The location of Wapato has very limited transportation options. During the weekdays there’s one bus line. It comes every hour and takes more than an hour to get to Wapato from downtown alone. During the weekends, there’s no service at all.
Wapato’s location is completely isolated from the rest of the community. There are no public businesses, including a grocery or convenience store, nearby. In fact, there’s nothing but industrial flatlands and green space surrounding the facility. Siting a mass shelter at Wapato would be nothing short of warehousing the poor far, far away.
It’s easy to think that creating mass shelter is a viable solution to ending people’s homelessness. It is not.
That’s not to say that creating more shelter beds for people on the streets shouldn’t be a priority. In the past 18 months, the city and Multnomah County have created 420 new shelter beds with another 120 coming in mid-November. Those beds include shelter beds for domestic violence survivors, families and vulnerable residents from around our region.
The real problem is that some of our key strategies to end homelessness are being threatened due to the lack of housing stock in our community. One of the biggest strategies our community has used over the years is providing people with short-term rent assistance. Unfortunately, with nearly a zero vacancy rate, skyrocketing rents and a growing homeless population, we aren’t able to place people into temporary or permanent housing at the rate we were just two or three years ago. It has created a humanitarian crisis on the streets.
It’s one of the reasons the housing bond and new housing legislation in Salem becomes a critical tool in creating more housing that is deeply affordable in our community for those who are living on fixed incomes and can’t afford current rents under any circumstances. Many of these individuals are vulnerable seniors, people experiencing a high level of trauma, including domestic and sexual violence and working families who have literally been priced out of their neighborhoods.
That’s why I was sad to see a candidate running for Multnomah County Commission be naïve about the circumstances we find ourselves in.

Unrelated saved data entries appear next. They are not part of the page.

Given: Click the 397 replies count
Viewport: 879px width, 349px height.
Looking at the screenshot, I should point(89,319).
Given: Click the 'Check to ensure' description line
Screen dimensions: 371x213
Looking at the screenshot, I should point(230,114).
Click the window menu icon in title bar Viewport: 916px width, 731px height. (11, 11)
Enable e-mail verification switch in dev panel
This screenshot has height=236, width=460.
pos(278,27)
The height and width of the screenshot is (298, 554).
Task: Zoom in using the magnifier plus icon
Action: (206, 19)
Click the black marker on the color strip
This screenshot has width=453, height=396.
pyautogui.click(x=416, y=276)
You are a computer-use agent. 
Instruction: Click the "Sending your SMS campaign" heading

Eric Zimmerman, the county candidate, recently told Willamette Week: “It’s OK for this community to say you cannot just camp everywhere. We owe it to the city overall, the county overall, to say we want our parks back. We want our streets back. … If someone does not want to be sheltered in our community, they don’t want to work toward more stability, then they would have a choice to leave this community. I don’t think that sleeping in the middle of any one of our parks is something we should be agreeable to.”
Oh boy.
That sounds an awful lot like saying to Multnomah County residents forced to live the hell that is homelessness that if you don’t get with the program, you can get out of Dodge.
The last thing our community needs is increased criminalization efforts of the homeless. We have 30 years of failed policy to show for it. Putting people in jail, who have literally nothing, is inhumane and costly, and it creates more barriers to ending an individual’s homelessness.
In fact, Street Roots and other organizations led by Right 2 Survive, an advocacy organization in Portland, is helping lead the campaign for the Right 2 Rest Act in Salem this upcoming legislative session. The goal is to limit local communities ability to criminalize people experiencing homelessness when the community can not provide enough housing.
The harsh reality is homelessness isn’t pretty. The issues we are facing right now in our community feel monumental. Perhaps they are. Neighbors and businesses are frustrated. People on the streets are suffering. The media is swarming. Elected officials are scrambling.
We ultimately have two options. We can continue to be divided as a community or we can come together. The problems we face aren’t easy or will they be solved tomorrow. In fact, they may get worse before they get better.
Saying that, it will take a village. It will take all of us coming together across political ideologies and class lines to create momentum to help save the city we all love. That means all of us working together and moving in the same direction. It also means not using people experiencing homelessness as a political football. It means giving people on the streets better opportunities in our community, not a bus ticket out of town or a jail facility on the edge of town. It means working to give people a safe place to call home.